Se ha fallado en generar políticas que permitan atender los riesgos para los ciudadanos en materia ambiental, por ello queremos un cambio desde todos los ámbitos que permita solventar la crisis ambiental.

De acuerdo con Pablo Ramírez, Especialista en Energía y Cambio Climático de Greenpeace México, los efectos del cambio climático son cada vez más evidentes, en diversas formas, con diferentes impactos, pero cada vez más frecuentes y de mayor magnitud. México es un territorio con una alta vulnerabilidad al Cambio Climático. Solo en este año, nuestro país ha vivido incendios forestales, sequías intensas, el aumento del nivel del mar; tormentas tropicales, inundaciones, enfermedades vectoriales, huracanes, entre otros.

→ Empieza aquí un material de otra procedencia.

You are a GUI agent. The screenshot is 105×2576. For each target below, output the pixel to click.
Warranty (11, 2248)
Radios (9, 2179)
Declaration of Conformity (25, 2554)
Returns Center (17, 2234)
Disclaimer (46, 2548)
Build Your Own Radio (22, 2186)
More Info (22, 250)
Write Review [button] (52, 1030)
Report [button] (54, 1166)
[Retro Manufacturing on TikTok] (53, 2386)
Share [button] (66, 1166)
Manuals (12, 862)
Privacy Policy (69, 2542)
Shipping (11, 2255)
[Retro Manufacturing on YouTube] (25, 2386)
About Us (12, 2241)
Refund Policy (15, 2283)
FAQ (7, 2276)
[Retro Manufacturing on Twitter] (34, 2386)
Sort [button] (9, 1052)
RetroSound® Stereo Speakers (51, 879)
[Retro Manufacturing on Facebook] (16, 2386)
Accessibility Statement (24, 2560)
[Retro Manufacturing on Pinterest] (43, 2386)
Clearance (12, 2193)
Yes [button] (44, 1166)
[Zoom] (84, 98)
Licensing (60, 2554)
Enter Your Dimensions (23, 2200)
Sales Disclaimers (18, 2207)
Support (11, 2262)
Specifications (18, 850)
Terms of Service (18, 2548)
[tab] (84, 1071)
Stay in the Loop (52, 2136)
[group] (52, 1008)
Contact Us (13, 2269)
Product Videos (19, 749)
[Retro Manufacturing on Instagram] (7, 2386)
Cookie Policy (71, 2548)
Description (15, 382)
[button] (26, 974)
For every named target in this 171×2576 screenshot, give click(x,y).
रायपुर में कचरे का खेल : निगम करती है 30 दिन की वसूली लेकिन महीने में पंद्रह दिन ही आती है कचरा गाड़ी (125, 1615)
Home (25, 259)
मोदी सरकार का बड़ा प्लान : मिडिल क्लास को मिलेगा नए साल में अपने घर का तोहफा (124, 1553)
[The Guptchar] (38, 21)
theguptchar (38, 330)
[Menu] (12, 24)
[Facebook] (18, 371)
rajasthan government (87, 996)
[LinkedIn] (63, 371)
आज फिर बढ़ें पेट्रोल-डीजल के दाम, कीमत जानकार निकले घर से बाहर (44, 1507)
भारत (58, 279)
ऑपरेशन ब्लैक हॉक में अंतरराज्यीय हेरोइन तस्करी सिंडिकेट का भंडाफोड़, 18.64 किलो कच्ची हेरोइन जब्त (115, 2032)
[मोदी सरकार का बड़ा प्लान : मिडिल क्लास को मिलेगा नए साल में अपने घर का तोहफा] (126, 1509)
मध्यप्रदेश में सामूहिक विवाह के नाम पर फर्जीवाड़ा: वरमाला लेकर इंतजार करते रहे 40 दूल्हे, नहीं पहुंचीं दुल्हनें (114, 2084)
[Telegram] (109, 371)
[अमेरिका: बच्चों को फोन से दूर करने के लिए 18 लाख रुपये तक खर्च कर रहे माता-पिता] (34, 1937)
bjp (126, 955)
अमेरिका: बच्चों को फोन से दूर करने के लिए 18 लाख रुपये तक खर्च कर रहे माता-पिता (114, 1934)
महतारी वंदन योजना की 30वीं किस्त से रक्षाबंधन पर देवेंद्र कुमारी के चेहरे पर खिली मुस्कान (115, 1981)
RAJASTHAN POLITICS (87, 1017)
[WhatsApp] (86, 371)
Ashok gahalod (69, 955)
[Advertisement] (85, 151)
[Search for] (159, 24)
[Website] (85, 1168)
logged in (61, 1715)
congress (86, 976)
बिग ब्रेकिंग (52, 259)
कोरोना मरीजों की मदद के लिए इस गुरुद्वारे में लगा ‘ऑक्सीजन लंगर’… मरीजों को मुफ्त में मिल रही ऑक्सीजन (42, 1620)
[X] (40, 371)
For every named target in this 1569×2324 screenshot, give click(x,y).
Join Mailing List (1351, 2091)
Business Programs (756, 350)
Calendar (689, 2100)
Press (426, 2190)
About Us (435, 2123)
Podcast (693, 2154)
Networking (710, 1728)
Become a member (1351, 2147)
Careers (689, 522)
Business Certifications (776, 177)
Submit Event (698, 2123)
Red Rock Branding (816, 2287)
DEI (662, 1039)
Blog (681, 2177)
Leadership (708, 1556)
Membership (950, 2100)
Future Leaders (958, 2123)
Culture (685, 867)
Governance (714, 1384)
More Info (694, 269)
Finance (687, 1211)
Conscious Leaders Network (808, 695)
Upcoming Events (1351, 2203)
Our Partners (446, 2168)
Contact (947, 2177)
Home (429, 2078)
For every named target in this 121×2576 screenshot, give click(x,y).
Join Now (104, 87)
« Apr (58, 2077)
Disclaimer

Así, mientras la crisis se acerca rápidamente, las medidas políticas para hacerle frente parecen estar borradas de la agenda pública. El debilitamiento de la ambición climática en la reelaboración de las contribuciones nacionalmente determinadas (NDC por sus siglas en inglés), la desaparición de fideicomisos de Cambio Climático y de atención a desastres naturales; el ejercicio de los recursos del anexo 16 (destinados a la adaptación y mitigación del Cambio Climático) para la construcción de ductos para transportar gas, la inversión en desarrollo de infraestructura fósil, nos coloca en una trayectoria climática que lejos de hacer frente al problema, lo exacerba. Estamos tratando de apagar el incendio con gasolina.

Así como los impactos del Cambio Climático son diferenciados, también la responsabilidad de la crisis es diferenciada. Tan solo 105 empresas son responsables del 70% del total de emisiones de gases de efecto invernadero (GEI) industriales (Pemex ocupa el lugar número 9). El norte global se ha desarrollado y ha acumulado gran cantidad de riqueza, que permite mantener su estilo de vida y sus hábitos de consumo; gracias a la explotación de la naturaleza, de la mano de obra y la emisión de grandes cantidades de GEI.

Hemos enfocado nuestra agenda en torno a la emergencia climática, trabajando desde el senado para lograr ese cambio que tanto necesita México. Apuntando a la emergencia ambiental que atraviesa México y a la falta de cumplimiento de los acuerdos internacionales en la materia, presenté una iniciativa para reformar el Título Vigésimo Quinto del Código Penal Federal.

Es un modelo económico de la máxima utilidad con la mínima conciencia, una falta de cumplimiento de los acuerdos internacionales, ya que solo existen castigos económicos a quienes cometen ecocidio, e incluso algunos de estos ecocidas, muchas veces los presupuestan y las afectaciones que hacen son irreversibles.

Se considera ecocidio, al daño irreparable y la destrucción de un ecosistema por causas directamente relacionadas con la actividad humana o derivadas de la misma, que se convierte en 5ta categoría en crímenes contra la paz en la Corte Penal Internacional, además, muchos países se han unido a este movimiento desde el año 2019.